Um coração mariano e universal. Por outro lado, quando vai a Santa Maria Maior, Bergoglio está pensando em sua missão universal. O que ele vive com Nossa Senhora em Roma é o que deseja para a Igreja universal, tanto que vincula essas visitas às suas viagens internacionais, como já se disse. De fato, já naquela sua primeira peregrinação – a de 14 de março de 2013 – no final da visita, ocorreu outro breve episódio que revela um pouco mais do coração mariano de Francisco. Seu coração romano também é universal. Conforme narra o jornalista Sérgio Mora, ao sair da basílica romana, Francisco saudou as pessoas que lá trabalham, religiosos, religiosas, agentes de segurança e outros. Um por um. Nesse momento, uma freira lhe disse: “Sou mexicana”. E o Papa imediatamente respondeu: “Eu também sou guadalupano”, referindo-se à Virgem de Guadalupe, Padroeira do México e de toda a América. Outra religiosa mexicana ali presente relatou: “Também o cumprimentei e lhe disse: sou mexicana, guadalupana, e o Papa me respondeu com um sorriso”.

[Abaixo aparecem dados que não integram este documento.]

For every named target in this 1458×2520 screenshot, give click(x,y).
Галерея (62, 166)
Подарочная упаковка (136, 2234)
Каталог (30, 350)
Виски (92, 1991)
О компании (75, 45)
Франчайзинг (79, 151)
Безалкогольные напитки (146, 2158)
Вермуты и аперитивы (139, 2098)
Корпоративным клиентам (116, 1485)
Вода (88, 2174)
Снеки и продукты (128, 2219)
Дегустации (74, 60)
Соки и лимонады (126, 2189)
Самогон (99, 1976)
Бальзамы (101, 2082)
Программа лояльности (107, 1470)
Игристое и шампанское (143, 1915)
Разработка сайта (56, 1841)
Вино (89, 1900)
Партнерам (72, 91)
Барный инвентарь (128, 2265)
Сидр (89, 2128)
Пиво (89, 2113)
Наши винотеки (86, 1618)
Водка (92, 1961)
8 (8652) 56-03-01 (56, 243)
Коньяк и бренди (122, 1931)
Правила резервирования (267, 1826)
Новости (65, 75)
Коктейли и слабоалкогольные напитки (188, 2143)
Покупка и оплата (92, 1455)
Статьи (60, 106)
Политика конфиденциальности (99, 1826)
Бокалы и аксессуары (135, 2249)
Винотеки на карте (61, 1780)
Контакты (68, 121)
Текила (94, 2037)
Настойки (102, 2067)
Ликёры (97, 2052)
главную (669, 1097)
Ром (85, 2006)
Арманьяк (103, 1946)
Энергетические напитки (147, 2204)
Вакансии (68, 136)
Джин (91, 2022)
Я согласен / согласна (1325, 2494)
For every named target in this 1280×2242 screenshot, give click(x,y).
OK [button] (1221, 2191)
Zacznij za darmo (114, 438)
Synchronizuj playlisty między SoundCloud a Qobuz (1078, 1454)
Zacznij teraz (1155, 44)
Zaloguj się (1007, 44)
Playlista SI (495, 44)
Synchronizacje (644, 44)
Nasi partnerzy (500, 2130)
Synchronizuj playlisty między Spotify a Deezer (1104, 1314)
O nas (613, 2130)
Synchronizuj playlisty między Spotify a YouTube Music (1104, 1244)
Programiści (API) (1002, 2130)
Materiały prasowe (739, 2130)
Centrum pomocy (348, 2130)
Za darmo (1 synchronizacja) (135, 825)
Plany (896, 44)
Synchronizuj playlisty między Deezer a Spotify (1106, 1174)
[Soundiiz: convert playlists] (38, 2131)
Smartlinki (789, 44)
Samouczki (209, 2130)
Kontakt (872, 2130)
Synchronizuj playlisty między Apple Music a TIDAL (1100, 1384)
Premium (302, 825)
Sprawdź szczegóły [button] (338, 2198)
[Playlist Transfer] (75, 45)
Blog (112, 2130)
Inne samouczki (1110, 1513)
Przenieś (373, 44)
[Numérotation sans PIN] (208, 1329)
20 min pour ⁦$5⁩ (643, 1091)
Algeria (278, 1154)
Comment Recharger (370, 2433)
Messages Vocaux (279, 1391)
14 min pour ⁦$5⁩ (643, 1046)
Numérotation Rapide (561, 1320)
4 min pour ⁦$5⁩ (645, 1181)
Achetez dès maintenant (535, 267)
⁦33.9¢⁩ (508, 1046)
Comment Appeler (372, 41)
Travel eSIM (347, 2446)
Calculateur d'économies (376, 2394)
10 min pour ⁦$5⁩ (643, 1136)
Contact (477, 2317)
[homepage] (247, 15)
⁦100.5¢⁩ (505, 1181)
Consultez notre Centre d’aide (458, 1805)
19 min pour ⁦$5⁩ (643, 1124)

Mais que querer agradar aos mexicanos, Francisco fez referência ao seu marianismo originário. Iria se esforçar para que este fosse cada vez mais “romano”, mas jamais deixaria de ser “latino-americano”.

De fato, que este Papa é “guadalupano”, pode-se verificar pelas mensagens e homilias que proferiu em Roma por ocasião da festa de Nossa Senhora de Guadalupe, embora não seja uma festa da Igreja universal. No primeiro destes discursos, Francisco recordou que Maria de Guadalupe se mostra próxima “como uma mãe atenciosa” que acompanha o caminho, “partilha as alegrias e esperanças, os sofrimentos e as angústias do povo de Deus, do qual todos os povos da terra são chamados a fazer parte”. Para Bergoglio, “a aparição da imagem da Virgem na tilma [manto] de Juan Diego foi o sinal profético de um abraço, o abraço de Maria a todos os habitantes das vastas terras americanas”, um abraço terno e carinhoso que marcou o caminho da evangelização das Américas. Mas a frase mais surpreendente – que talvez tenha passado despercebida para a maioria dos ouvintes – foi a associação que ele fez da mensagem de Maria em Guadalupe com a mensagem de seu próprio pontificado, ou seja, a universalização programática que faz da mensagem de Maria, assumindo-a como sua mensagem para a Igreja universal: “Esta é a mensagem de Nossa Senhora de Guadalupe, e esta é também a minha mensagem, a mensagem da Igreja. Encorajo todos os habitantes do continente americano a manter os braços abertos como a Virgem Maria, com amor e ternura”.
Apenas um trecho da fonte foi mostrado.